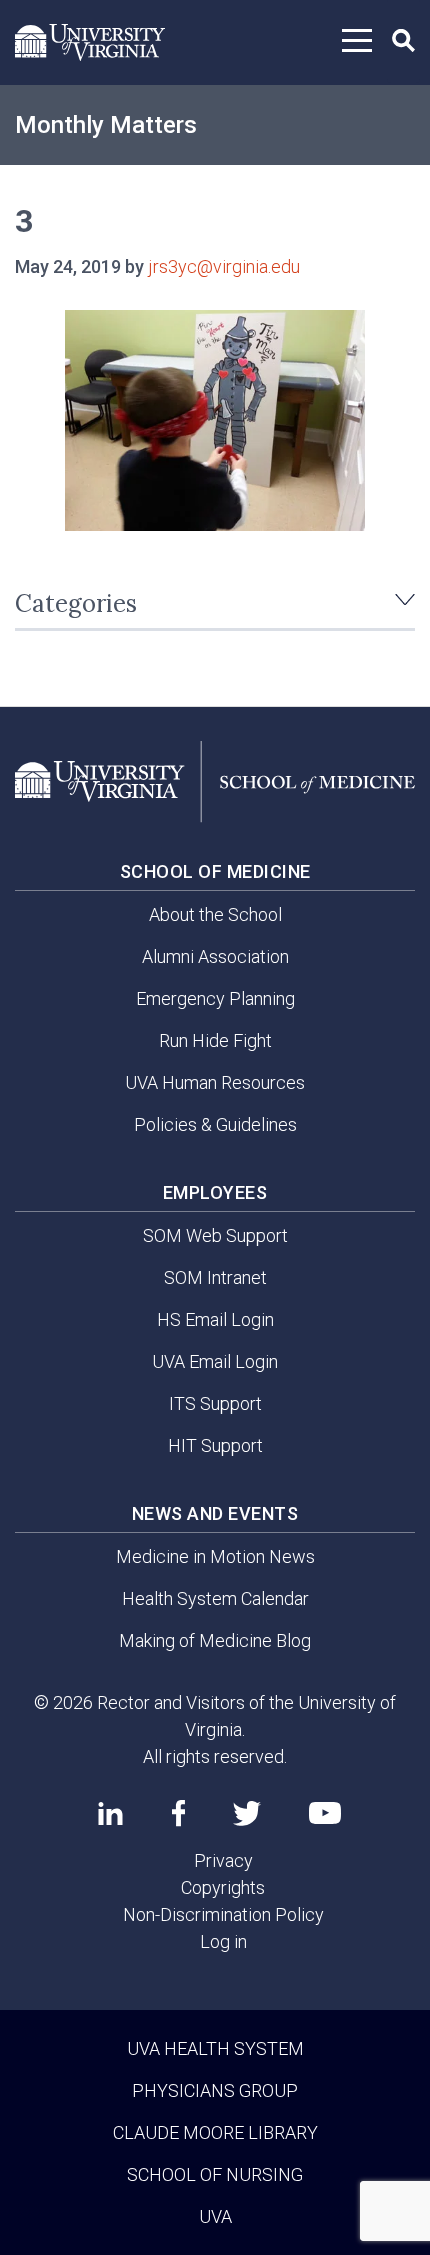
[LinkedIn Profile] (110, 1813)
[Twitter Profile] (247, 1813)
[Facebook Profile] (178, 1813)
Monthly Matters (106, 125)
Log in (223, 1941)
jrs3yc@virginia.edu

- [Assigned task]: All lines of the data that hold "Profile" need to be copied.

- [Your solution]:
[LinkedIn Profile] (110, 1813)
[Twitter Profile] (247, 1813)
[Facebook Profile] (178, 1813)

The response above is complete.